ロシアというとスラヴ系民族やモスクワのイメージが強いですが、ムスリムやテュルク系の民族も多く存在しており、そうした人々を知る事によって、ロシアに対する理解がいっそう深まります。

ロシア第三の都カザンに首都を置き
連邦構成主体の中で唯一、「権限分割条約」を維持し
独自の大統領まで擁する謎の民族共和国の
魅力をタタール語オリンピック優勝者達が解き明かす

中央アジアには旧ソ連の構成国だったカザフスタンやウズベキスタン、トルクメニスタン、タジキスタンなどが存在します。

タタールスタンも「スタン」が付くのでなんとなくイメージが似てますが、なぜこういった中央アジアの国々の様に独立しなかったかというと、ソ連の外側にある外国と国境を接しておらず、ソ連の中の「ロシア・ソビエト連邦社会主義共和国」の中の「タタール自治ソビエト社会主義共和国」だったからです。

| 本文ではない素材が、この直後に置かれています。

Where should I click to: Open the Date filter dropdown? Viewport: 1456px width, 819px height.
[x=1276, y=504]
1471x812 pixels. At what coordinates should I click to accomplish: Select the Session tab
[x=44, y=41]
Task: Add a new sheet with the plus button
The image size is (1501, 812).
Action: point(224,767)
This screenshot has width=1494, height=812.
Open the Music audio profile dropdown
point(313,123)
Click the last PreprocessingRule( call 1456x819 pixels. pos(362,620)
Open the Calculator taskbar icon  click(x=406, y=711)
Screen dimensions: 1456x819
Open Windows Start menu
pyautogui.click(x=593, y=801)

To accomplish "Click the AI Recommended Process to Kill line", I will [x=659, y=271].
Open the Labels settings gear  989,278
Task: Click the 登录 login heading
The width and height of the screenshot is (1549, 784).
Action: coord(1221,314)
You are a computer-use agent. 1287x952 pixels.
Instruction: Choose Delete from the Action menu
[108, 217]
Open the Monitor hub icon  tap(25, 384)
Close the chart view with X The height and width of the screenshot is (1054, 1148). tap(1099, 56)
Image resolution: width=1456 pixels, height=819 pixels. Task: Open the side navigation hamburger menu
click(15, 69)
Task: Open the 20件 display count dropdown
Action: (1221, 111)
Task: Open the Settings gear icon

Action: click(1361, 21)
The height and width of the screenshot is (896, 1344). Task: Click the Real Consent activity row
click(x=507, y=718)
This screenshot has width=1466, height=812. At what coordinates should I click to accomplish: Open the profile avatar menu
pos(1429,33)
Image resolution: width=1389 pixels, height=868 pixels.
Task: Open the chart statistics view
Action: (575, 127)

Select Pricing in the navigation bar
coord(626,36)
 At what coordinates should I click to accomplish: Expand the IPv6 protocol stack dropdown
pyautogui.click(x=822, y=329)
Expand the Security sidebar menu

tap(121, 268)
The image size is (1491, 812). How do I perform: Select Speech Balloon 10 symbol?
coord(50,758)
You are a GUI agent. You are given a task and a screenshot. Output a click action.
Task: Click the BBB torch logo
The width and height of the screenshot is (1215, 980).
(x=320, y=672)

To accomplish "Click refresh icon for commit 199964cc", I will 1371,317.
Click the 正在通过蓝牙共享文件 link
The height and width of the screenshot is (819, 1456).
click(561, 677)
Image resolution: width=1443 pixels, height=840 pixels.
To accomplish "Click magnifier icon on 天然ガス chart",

ただしロシア連邦の構成体の中でも今現在も「権限分割条約」を維持しており、独自の「大統領」が存在し、独立はしていませんが、一目置かれています。かなり独特な存在ですが、「国」というレイヤーには位置していないので、日本ではあまり知られていません。そんな謎と魅力がたっぷりのタタールスタンを櫻間瑛さん、中村瑞希さん、菱山湧人さんの若手タタールスタン研究者達が解説します。その内、中村さんと菱山さんはタタール語オリンピックの優勝経験があります。

●モスクと教会が並び立つ世界遺産カザン・クレムリン
●カザン建都1000 周年に完成したクル=シャリフ・モスク
●ソ連時代に閉鎖されなかった唯一のアル=マルジャーニー・モスク
●ユニバーシアード等が開催されたロシアのスポーツ首都カザン
●レーニンも通ったモスクワ大学に次いで古いカザン連邦大学
●グム・ツム・メガ、マックは当然スターバックスやKFCまで進出
●中東を始め世界の映画が集まる国際ムスリム映画祭
●ドイツ軍の捕虜となり、処刑された文学者ムーサー・ジャリル
●ソ連期に時期も形も変わった民族の祭典サバントゥイ
●アストラハン・シベリア・クリャシェン等タタール諸グループ
●北方のイスラーム聖地にしてタタール人の故地ボルガル
●タタールスタン内にいるバシキール・マリ等の諸民族
●代々木モスクを建立させたクルバンガリー等日本亡命者
●一万人もの日本軍将校が抑留されたエラブガ
●イスラムと社会主義を融合させ粛清されたスルタンガリエフ
●マラト・サフィンやアルスー等ロシア人と思われている有名タタール人
●中央アジア・新疆・フィンランド・北米・日本のタタール・ディアスポラ

等など意外と日本との結びつきもある、不思議なエピソードが満載の『タタールスタンファンブック』は四六判並製オールカラー224ページ、定価2200円+税です。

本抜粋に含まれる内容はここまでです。